[[ Material supplied, beginning ]]

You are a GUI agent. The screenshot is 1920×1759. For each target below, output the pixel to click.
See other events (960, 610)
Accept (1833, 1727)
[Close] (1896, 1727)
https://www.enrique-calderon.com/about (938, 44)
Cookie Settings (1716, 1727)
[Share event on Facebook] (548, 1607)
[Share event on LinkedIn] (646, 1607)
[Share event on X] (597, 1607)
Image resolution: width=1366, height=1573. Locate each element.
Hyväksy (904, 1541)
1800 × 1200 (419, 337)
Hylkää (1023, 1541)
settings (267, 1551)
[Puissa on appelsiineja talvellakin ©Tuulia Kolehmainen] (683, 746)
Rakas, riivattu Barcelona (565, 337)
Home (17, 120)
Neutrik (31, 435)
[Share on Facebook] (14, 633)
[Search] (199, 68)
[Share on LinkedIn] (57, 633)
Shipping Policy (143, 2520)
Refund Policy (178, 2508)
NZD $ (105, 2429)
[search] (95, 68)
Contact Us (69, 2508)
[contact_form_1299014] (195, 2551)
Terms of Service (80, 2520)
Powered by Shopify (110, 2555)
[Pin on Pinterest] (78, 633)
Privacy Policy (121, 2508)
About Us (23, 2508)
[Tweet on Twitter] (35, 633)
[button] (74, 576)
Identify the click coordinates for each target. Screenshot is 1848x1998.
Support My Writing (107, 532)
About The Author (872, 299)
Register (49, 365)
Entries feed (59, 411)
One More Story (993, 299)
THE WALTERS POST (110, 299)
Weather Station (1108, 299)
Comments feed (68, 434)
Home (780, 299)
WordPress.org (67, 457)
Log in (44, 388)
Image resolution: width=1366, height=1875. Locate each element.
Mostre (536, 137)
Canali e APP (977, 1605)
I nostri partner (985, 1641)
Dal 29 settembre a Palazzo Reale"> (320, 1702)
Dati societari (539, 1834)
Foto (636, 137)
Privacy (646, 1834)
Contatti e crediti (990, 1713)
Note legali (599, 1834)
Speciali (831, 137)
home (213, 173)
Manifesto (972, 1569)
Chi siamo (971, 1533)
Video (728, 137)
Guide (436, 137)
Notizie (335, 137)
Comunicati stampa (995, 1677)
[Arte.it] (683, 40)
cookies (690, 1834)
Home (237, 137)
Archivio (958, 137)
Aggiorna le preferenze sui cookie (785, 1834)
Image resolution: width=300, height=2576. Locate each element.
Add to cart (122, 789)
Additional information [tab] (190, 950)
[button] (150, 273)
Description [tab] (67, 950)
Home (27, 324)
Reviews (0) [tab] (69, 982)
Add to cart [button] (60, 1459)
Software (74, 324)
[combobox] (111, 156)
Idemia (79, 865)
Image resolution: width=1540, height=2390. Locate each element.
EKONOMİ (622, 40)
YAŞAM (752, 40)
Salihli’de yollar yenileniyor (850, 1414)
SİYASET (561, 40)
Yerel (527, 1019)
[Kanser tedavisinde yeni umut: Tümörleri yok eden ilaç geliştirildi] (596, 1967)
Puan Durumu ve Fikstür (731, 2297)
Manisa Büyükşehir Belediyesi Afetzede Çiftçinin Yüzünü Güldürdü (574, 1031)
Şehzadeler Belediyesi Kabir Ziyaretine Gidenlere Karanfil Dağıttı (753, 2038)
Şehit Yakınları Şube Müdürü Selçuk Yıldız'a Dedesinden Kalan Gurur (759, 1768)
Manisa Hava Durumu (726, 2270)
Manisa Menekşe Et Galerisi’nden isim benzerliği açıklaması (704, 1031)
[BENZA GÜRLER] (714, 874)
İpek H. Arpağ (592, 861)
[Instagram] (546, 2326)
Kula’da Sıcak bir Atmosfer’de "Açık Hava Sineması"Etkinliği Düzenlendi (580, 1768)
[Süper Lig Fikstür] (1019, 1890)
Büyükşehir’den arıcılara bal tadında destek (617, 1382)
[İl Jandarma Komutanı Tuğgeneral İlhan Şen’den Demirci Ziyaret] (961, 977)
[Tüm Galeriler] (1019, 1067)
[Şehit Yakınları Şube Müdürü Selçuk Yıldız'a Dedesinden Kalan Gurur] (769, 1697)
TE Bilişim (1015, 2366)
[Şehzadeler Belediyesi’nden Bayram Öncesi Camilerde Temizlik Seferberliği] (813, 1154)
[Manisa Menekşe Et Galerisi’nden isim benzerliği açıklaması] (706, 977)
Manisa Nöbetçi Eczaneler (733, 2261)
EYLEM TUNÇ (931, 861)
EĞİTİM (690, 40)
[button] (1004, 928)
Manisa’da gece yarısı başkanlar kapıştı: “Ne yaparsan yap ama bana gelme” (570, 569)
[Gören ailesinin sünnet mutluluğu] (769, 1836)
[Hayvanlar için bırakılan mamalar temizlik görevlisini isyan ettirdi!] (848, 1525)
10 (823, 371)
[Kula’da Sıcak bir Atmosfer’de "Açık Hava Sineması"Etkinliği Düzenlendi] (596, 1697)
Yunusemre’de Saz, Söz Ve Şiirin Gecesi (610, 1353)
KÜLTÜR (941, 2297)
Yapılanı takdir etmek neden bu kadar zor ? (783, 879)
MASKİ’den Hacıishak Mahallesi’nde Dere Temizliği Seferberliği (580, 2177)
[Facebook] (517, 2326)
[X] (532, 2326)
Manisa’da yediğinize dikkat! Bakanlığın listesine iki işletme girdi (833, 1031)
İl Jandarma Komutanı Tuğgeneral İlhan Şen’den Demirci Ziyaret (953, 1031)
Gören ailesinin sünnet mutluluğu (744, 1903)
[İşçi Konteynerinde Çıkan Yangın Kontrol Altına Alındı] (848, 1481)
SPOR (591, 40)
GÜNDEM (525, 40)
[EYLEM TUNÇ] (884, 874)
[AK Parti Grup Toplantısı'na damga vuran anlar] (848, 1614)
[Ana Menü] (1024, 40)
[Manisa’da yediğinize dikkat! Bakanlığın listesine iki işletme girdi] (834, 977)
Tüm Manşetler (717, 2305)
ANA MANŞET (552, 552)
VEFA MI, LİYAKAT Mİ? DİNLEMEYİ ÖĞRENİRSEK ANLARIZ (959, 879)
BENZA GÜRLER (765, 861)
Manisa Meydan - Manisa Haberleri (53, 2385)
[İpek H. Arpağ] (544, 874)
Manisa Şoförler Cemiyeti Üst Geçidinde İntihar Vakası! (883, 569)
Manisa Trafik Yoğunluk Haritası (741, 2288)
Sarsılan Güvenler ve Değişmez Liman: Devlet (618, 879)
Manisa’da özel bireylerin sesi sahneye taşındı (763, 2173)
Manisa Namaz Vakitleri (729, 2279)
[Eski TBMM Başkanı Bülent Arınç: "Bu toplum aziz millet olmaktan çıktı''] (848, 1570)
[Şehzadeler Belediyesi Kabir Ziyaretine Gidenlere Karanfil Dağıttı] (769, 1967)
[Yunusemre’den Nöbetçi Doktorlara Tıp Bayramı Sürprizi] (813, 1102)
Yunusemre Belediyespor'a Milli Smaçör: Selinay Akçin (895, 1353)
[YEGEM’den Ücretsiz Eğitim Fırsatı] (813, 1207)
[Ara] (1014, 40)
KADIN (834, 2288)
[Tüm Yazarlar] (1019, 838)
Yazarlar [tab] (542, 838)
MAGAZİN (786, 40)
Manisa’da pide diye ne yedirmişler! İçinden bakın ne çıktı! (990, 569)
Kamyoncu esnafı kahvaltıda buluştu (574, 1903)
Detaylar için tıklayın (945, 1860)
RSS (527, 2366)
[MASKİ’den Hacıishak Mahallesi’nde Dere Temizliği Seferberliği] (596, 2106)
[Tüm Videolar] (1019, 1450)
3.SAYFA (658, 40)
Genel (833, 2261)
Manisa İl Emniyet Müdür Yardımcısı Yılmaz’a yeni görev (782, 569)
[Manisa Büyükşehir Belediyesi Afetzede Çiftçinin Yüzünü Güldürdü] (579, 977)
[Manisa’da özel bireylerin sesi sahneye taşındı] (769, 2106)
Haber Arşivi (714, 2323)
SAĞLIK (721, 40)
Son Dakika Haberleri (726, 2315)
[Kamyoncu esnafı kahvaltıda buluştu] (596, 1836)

[[ Material supplied, end ]]

• [Work instructions] From the entries above, extract each line containing "buluştu".

• [Exercise response]
Kamyoncu esnafı kahvaltıda buluştu (574, 1903)
[Kamyoncu esnafı kahvaltıda buluştu] (596, 1836)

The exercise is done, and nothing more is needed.